Goal of the exercise:
In the data below, which lines hold "agent"? Copy every one.

===== Records for this exercise

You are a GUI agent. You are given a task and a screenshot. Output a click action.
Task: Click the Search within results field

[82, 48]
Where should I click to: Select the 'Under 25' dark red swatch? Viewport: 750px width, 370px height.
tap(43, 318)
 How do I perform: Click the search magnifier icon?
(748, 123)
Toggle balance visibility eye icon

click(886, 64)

==========
===== Records for this exercise

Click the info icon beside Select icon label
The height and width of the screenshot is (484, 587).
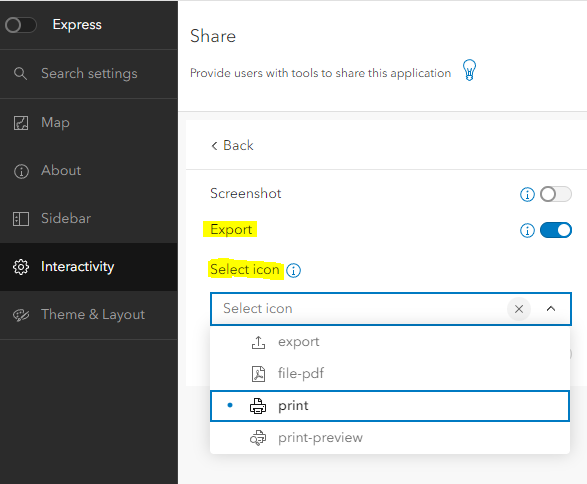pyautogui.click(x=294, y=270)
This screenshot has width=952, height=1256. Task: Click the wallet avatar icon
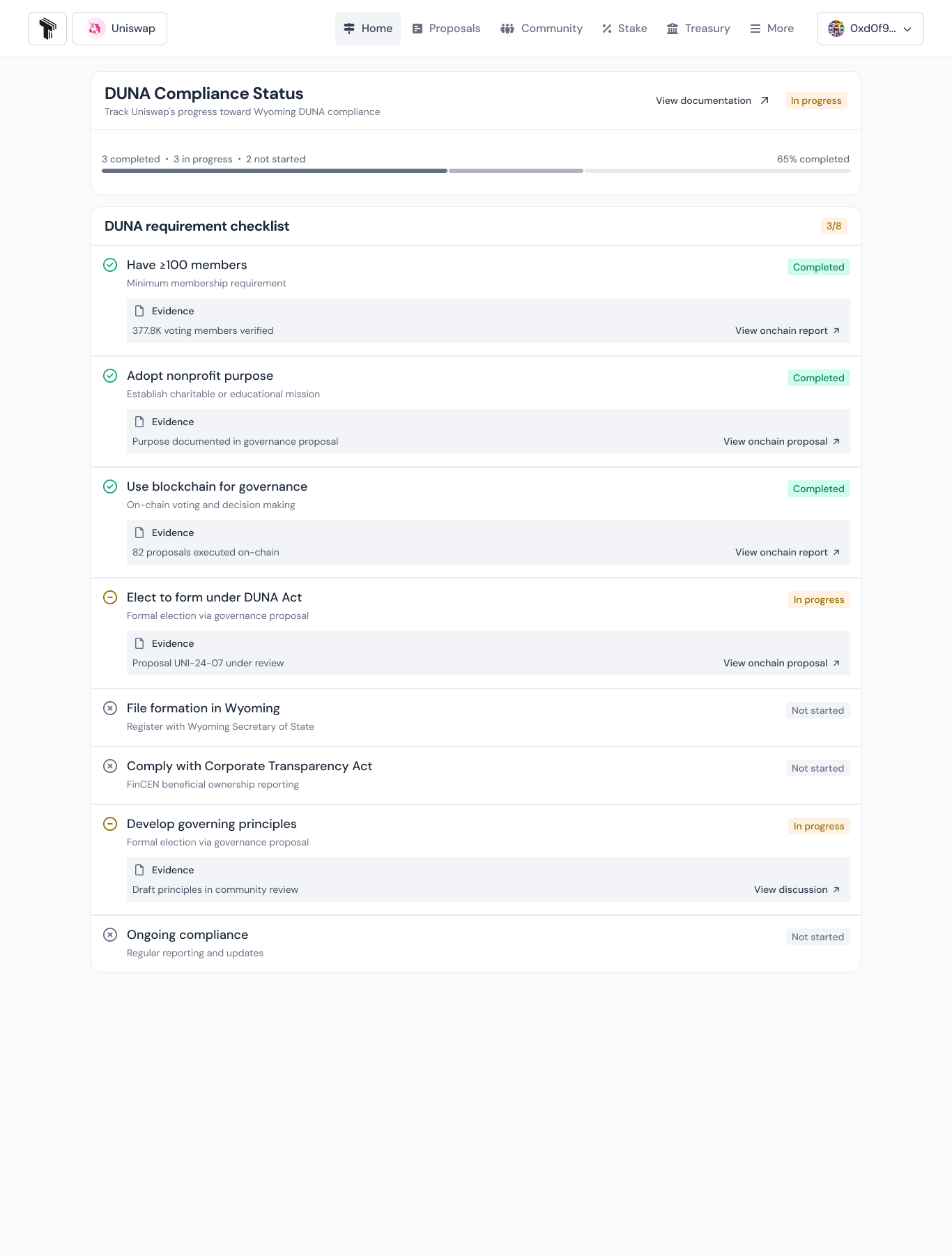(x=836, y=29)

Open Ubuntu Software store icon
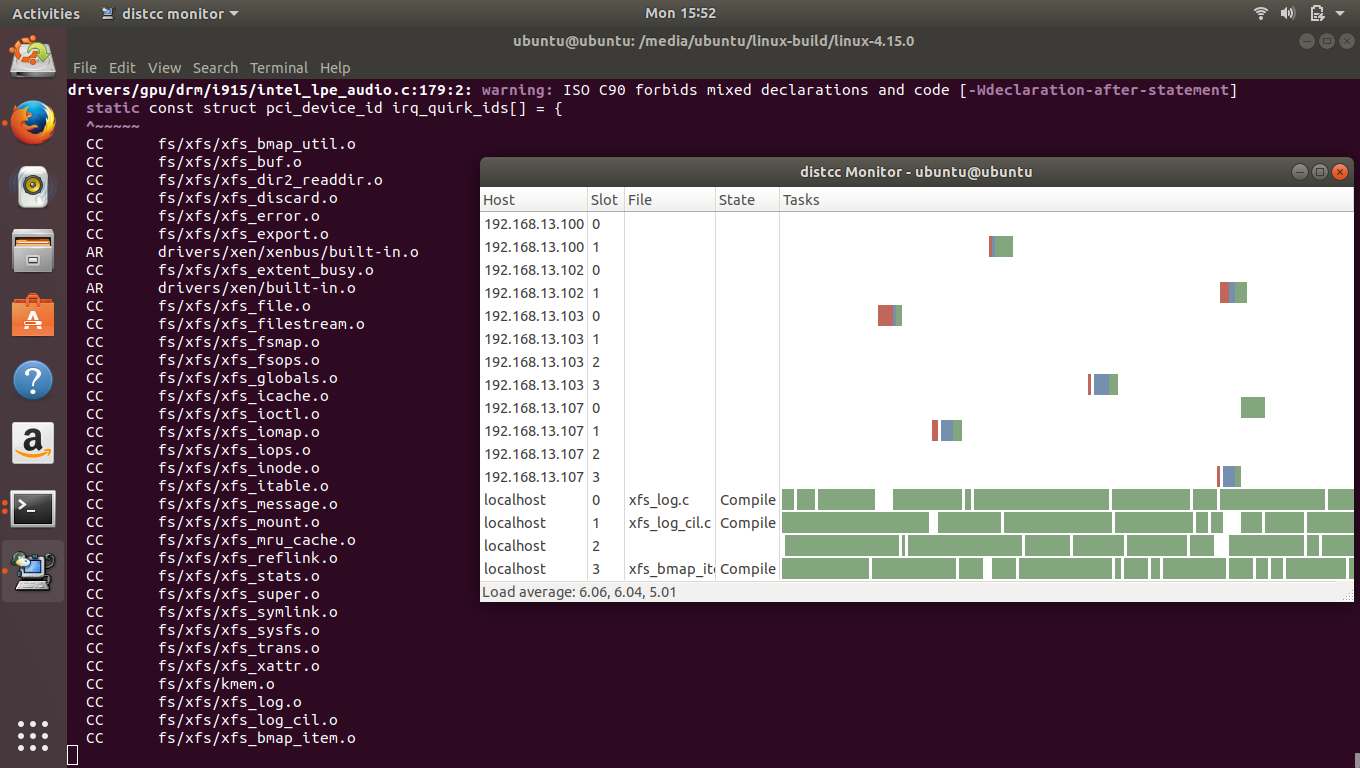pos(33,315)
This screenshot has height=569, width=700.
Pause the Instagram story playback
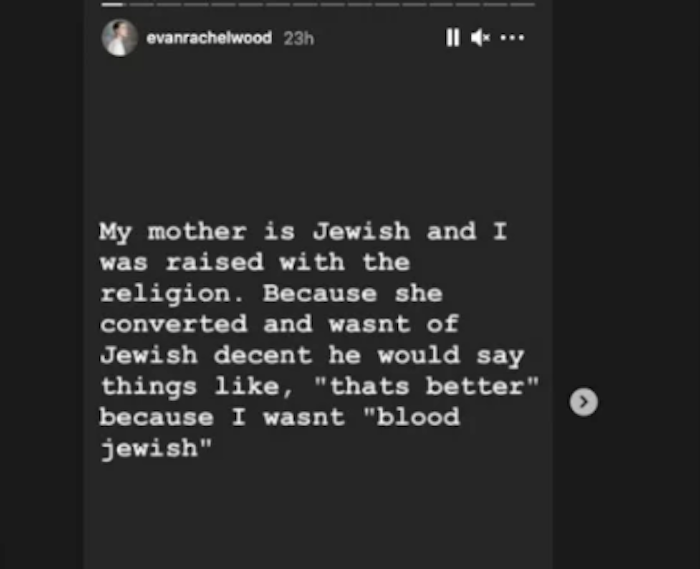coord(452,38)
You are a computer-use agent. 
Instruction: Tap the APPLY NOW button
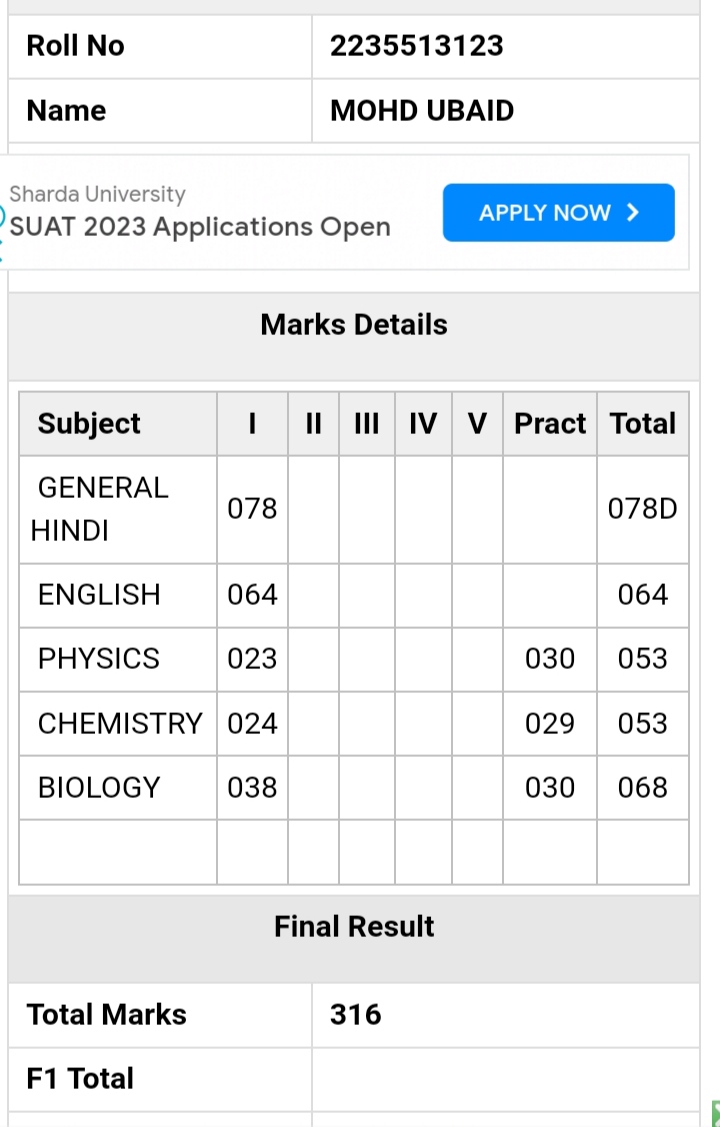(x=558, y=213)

==========

Solution below:
You are a GUI agent. You are given a task and a screenshot. Output a click action.
You are a computer-use agent. 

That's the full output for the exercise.